[Saved entries]
###
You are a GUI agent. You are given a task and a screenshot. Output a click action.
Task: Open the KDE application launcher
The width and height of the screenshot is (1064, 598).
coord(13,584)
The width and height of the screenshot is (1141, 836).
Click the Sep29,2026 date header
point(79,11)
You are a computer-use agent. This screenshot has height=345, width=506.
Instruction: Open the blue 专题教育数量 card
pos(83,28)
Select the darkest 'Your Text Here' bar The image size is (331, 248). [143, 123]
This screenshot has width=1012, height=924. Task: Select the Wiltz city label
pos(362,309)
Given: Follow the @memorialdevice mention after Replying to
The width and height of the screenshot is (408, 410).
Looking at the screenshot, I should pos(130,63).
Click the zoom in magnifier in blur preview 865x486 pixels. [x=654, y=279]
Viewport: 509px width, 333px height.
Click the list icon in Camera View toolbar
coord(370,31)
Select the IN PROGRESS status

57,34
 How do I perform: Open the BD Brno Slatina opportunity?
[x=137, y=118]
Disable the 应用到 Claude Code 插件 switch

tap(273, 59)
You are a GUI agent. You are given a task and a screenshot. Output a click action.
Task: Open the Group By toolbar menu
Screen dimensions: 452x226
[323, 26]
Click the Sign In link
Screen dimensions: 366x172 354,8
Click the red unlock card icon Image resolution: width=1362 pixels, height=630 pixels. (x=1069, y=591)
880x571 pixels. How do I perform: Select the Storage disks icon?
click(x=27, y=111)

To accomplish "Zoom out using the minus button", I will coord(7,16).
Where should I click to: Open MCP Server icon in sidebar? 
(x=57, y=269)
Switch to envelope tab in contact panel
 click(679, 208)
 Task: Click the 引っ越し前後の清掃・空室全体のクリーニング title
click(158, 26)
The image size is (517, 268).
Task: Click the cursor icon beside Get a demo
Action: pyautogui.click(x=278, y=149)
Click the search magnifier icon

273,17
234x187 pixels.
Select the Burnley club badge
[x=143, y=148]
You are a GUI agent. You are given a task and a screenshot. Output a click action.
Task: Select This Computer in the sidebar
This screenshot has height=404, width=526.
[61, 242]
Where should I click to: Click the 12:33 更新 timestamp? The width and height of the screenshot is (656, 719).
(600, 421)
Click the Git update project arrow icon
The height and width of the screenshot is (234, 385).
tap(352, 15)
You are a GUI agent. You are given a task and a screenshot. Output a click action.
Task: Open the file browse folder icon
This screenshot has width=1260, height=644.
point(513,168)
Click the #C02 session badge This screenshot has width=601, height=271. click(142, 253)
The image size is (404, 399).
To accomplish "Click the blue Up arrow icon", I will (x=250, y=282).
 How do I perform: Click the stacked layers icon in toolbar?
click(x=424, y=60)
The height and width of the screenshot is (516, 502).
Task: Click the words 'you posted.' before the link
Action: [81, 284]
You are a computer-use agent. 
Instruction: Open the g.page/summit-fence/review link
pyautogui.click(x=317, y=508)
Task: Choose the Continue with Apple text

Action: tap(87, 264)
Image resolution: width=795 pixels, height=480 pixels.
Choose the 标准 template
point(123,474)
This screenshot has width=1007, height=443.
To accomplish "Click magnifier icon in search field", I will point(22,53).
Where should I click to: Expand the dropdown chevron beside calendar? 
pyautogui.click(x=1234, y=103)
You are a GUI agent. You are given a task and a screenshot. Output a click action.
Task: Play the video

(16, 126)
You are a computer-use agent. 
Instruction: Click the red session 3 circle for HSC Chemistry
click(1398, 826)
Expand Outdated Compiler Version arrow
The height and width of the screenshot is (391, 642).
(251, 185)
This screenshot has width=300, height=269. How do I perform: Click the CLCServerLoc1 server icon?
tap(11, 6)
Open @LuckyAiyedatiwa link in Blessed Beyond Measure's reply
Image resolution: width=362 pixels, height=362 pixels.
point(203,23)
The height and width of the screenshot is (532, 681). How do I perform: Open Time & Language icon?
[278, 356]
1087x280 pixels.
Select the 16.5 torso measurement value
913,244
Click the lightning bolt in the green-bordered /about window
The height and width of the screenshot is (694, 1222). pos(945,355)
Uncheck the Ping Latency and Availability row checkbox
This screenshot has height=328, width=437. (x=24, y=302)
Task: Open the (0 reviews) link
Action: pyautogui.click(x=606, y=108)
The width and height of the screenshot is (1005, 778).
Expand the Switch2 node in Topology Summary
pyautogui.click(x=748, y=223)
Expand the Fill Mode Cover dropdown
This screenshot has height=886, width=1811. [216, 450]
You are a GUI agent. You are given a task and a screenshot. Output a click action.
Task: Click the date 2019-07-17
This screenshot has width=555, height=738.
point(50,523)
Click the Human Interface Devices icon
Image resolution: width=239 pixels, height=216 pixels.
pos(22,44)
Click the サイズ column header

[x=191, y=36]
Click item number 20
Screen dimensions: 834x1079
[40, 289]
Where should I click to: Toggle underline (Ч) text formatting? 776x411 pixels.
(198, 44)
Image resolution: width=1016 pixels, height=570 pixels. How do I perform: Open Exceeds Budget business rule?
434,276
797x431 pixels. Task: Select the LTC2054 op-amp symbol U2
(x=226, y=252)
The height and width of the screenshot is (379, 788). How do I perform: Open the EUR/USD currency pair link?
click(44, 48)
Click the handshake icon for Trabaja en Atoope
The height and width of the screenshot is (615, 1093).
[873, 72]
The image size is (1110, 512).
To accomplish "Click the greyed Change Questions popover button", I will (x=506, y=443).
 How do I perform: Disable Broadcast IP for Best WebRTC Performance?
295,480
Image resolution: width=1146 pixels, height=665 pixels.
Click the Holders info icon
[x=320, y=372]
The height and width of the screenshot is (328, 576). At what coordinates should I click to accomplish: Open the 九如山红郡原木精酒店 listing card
###
### Required work
What lines above contain the word "button"? Please copy each one.

### Expected output
To accomplish "Zoom out using the minus button", I will coord(7,16).
To accomplish "Click the greyed Change Questions popover button", I will (x=506, y=443).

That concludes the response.